**文書の一部:**
コロナ禍の中で迎えたいちご狩りシーズン。今年のいちご狩りを中止する農園もある中、いちご生産量日本一を誇る栃木県真岡市では、自宅にいながらいちご狩りが楽しめる「オンラインいちご狩り」が開催されている。外出自粛でいちご狩り農園も苦境の中、同市初の試みとなった「外出しないいちご狩り」の魅力とは。
■新種「とちあいか」をZoom越しにいちご狩り、摘んだいちごはパックで配送
真岡市が主催するオンラインいちご狩りは、市内のJAはが野井頭観光いちご園で開催。オンライン会議アプリ「Zoom」を用いて、農園と1回につき5組の参加者とをカメラで繋ぎ、生産者の大塚さんがおすすめするいちごを、大きさや色合いが分かるようにアップで映し出す。参加者はほしいと思ったいちごがあればカメラ越しに挙手で希望し、選ばれたいちごを大塚さんが摘み取ってカップにしまっていくという仕組みだ。また、大きさなど参加者側のいちごの希望があれば、その条件に合ったいちごを大塚さんが選んでくれる。いちご狩りの時間は約30分から40分ほど。

**抽出した情報:**

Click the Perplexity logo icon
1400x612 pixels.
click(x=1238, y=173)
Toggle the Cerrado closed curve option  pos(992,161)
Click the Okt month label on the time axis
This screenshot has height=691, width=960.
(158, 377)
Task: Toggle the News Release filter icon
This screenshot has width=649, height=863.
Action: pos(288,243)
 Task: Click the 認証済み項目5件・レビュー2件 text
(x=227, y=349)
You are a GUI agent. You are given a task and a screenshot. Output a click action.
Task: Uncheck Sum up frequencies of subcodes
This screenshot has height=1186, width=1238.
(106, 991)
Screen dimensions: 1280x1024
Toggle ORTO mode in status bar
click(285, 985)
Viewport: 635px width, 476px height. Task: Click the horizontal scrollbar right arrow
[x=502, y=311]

**取り組む課題:**
オンラインいちご狩りについての文章を、一字一句変えずに全文抜き出してください。

**解答:**
コロナ禍の中で迎えたいちご狩りシーズン。今年のいちご狩りを中止する農園もある中、いちご生産量日本一を誇る栃木県真岡市では、自宅にいながらいちご狩りが楽しめる「オンラインいちご狩り」が開催されている。外出自粛でいちご狩り農園も苦境の中、同市初の試みとなった「外出しないいちご狩り」の魅力とは。
■新種「とちあいか」をZoom越しにいちご狩り、摘んだいちごはパックで配送
真岡市が主催するオンラインいちご狩りは、市内のJAはが野井頭観光いちご園で開催。オンライン会議アプリ「Zoom」を用いて、農園と1回につき5組の参加者とをカメラで繋ぎ、生産者の大塚さんがおすすめするいちごを、大きさや色合いが分かるようにアップで映し出す。参加者はほしいと思ったいちごがあればカメラ越しに挙手で希望し、選ばれたいちごを大塚さんが摘み取ってカップにしまっていくという仕組みだ。また、大きさなど参加者側のいちごの希望があれば、その条件に合ったいちごを大塚さんが選んでくれる。いちご狩りの時間は約30分から40分ほど。